Rare Disease Drug from Alnylam Gets FDA Approval

December 01, 2020 - FDA recently approved Alnylam Pharmaceutical’s rare disease drug Oxlumo (lumasiran) for the treatment of primary hyperoxaluria type 1 (PH1). 

Oxlumo is now the first approved targeted therapeutic that works to reduce oxalate production in patients living with PH1, a rare genetic disease. 

Primary hyperoxalurias are caused by excess production of oxalate, a substance consumed in food and produced by the body. PH1 causes recurrent kidney stones and loss of kidney function. 

Generally, these issues lead to kidney failure and the need for dialysis. And as kidney function worsens, oxalate can begin to damage other organs, such as the heart, bones and eyes, FDA explained. 

“The approval of Oxlumo represents a great triumph of community involvement to address a rare disease. It is a result of input from patients, treating physicians, experts and sponsors at a patient-focused drug development meeting and through other collaborative efforts,” Norman Stockbridge, MD, PhD, director of the division of cardiology and nephrology in the FDA’s Center for Drug Evaluation and Research, said in the agency’s announcement. 

PH1 affects nearly one to three individuals per million in North America and Europe. And eight out of 10 kidney stones are calcium oxalate stones, according to the National Kidney Foundation. 

The approval of Oxlumo was based on two studies of patients with PH1. The first trial was a randomized, placebo-controlled trial evaluating patients six years and older.

In the trial, 26  patients received a monthly injection of Oxlumo followed by a maintenance dose every three months, while 13 received placebo injections. The primary endpoint was the amount of oxalate measured in the urine over a 24-hour period.  

Researchers found that patients taking Oxlumo had a 65 percent reduction of oxalate in the urine, compared to an average 12 percent reduction in the placebo group. Six months after the study ended, 52 percent of patients in the Oxlumo group reached a normal 24-hour urinary oxalate level, researchers stated.

In contrast, no patients treated with the placebo reported the same. 
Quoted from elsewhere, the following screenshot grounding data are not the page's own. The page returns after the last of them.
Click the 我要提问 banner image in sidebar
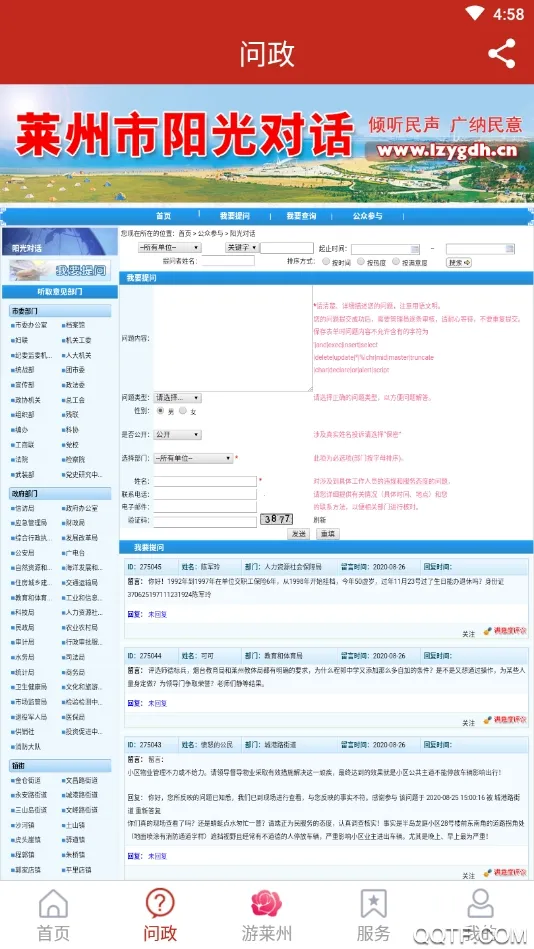Screen dimensions: 534x949 click(60, 270)
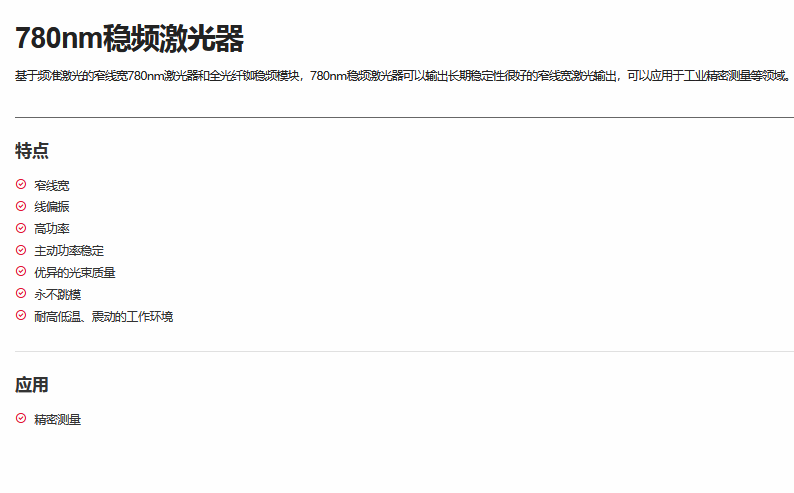This screenshot has width=794, height=493.
Task: Click the 优异的光束质量 list item text
Action: [x=75, y=273]
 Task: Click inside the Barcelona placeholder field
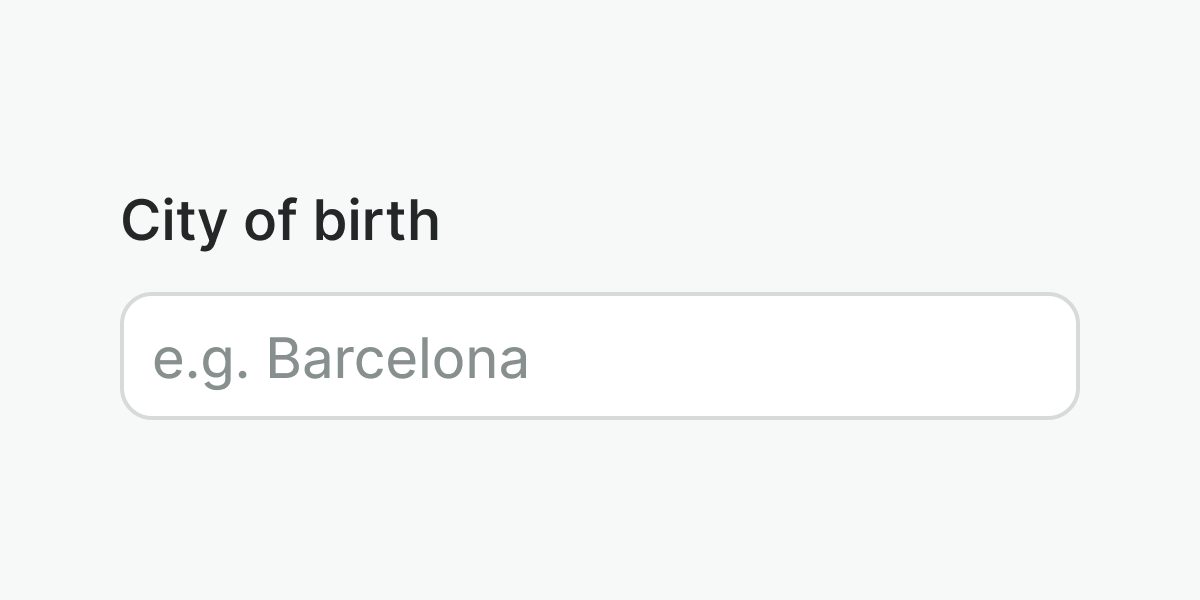point(600,356)
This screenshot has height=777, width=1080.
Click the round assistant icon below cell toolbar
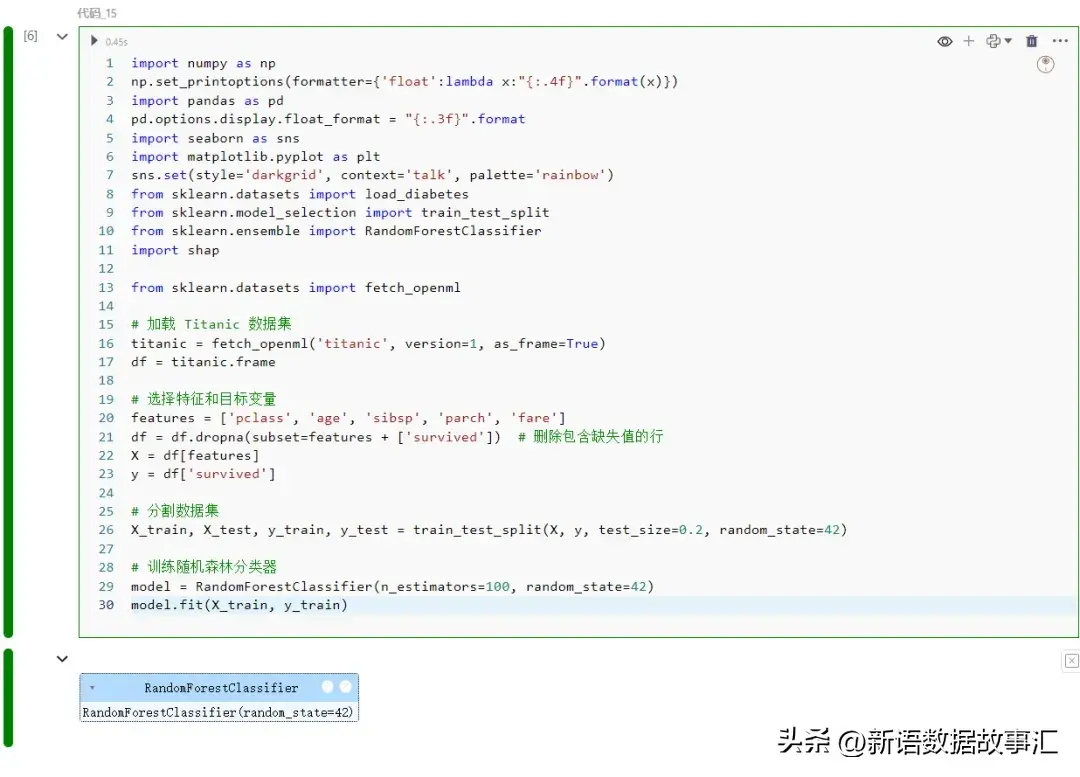coord(1046,65)
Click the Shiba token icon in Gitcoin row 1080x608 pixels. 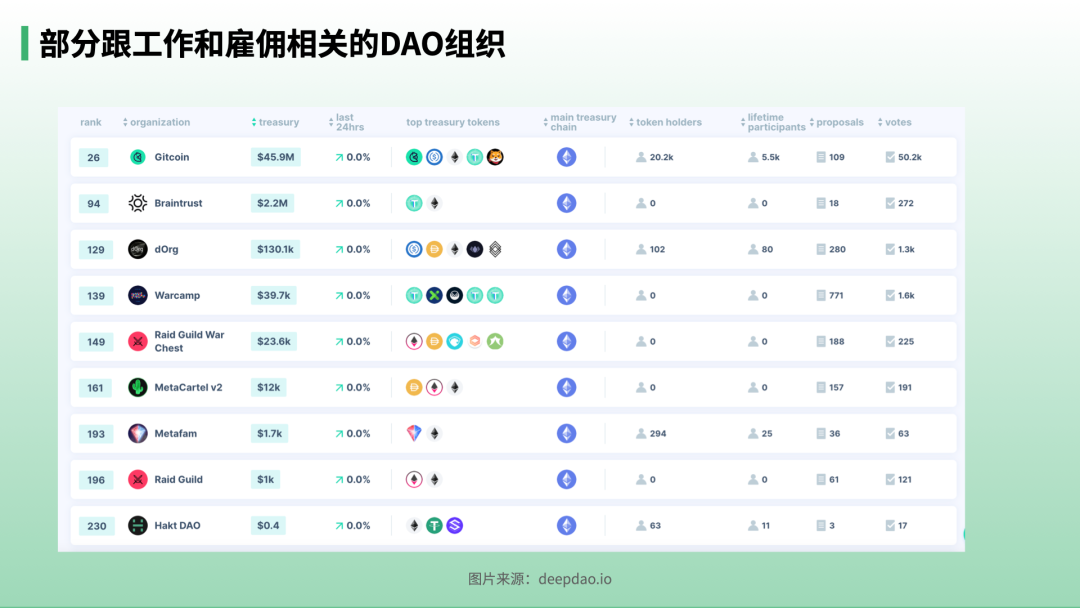[495, 157]
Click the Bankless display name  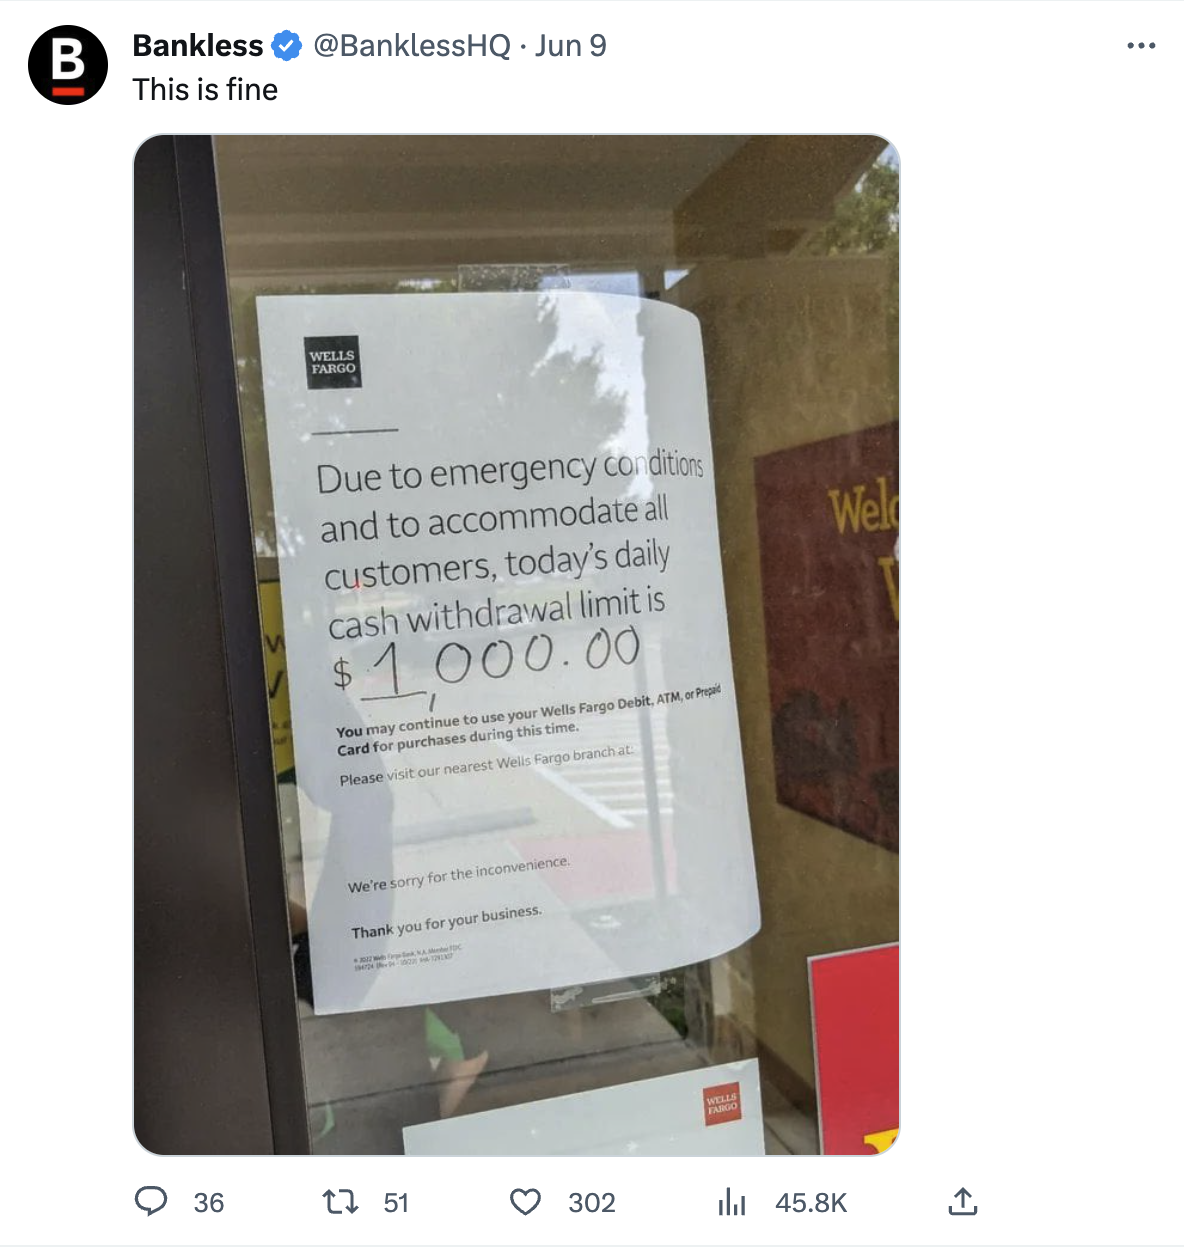pos(198,46)
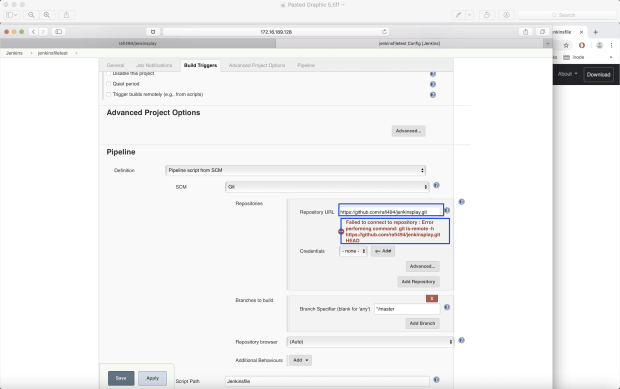Viewport: 620px width, 389px height.
Task: Select the Advanced Project Options tab
Action: (257, 65)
In the second study, 16 patients younger than six years old received Oxlumo. The study showed an average 71 percent reduction in urinary oxalate by the sixth month of the study.

Overall, the most common side effects of the drug were minor, including side reaction and abdominal pain. 

FDA stated that the approval of Oxlumo came from a combination of the work done by experts and community members coordinated by the Oxalosis & Hyperoxaluria Foundation and the Kidney Health Initiative. 

Because Oxlumo is intended for both pediatric and adult patients and is dosed by weight, cost may significantly vary for each individual patient. 

After the FDA’s announcement last week, Alnylam announced that it conducted a newly structured value-based agreement system to addresses payer concerns for budget predictability and value. Express Scripts, Harvard Pilgrim, and Highmark all agreed to participate in the system.

The Patient Need Adjustment (PNA) system will allow payers to qualify for the PNA rebate if the average number of vials exceeds an established threshold. This gives payers short-term and long-term predictability. 

Overall, this initiative will boost access for people diagnosed with PH1.

“With an expanding number of medicines being approved for rare and ultra-rare diseases, payers and plans face the increasingly difficult task of predicting costs for therapies while establishing coverage for patients in need. The Patient Need Adjustment is a responsible and very welcome model to address certain payer challenges, creating a solution that mitigates cost risks associated with ultra-rare medicines administered across a broad range of patient age groups,” Steve Miller, MD, chief medical officer at Cigna Express Scripts, said in the announcement last week.

“We are focused on ensuring that our members have access to effective therapies, including increasingly available rare and ultra-rare disease therapies, while addressing costs,” he concluded.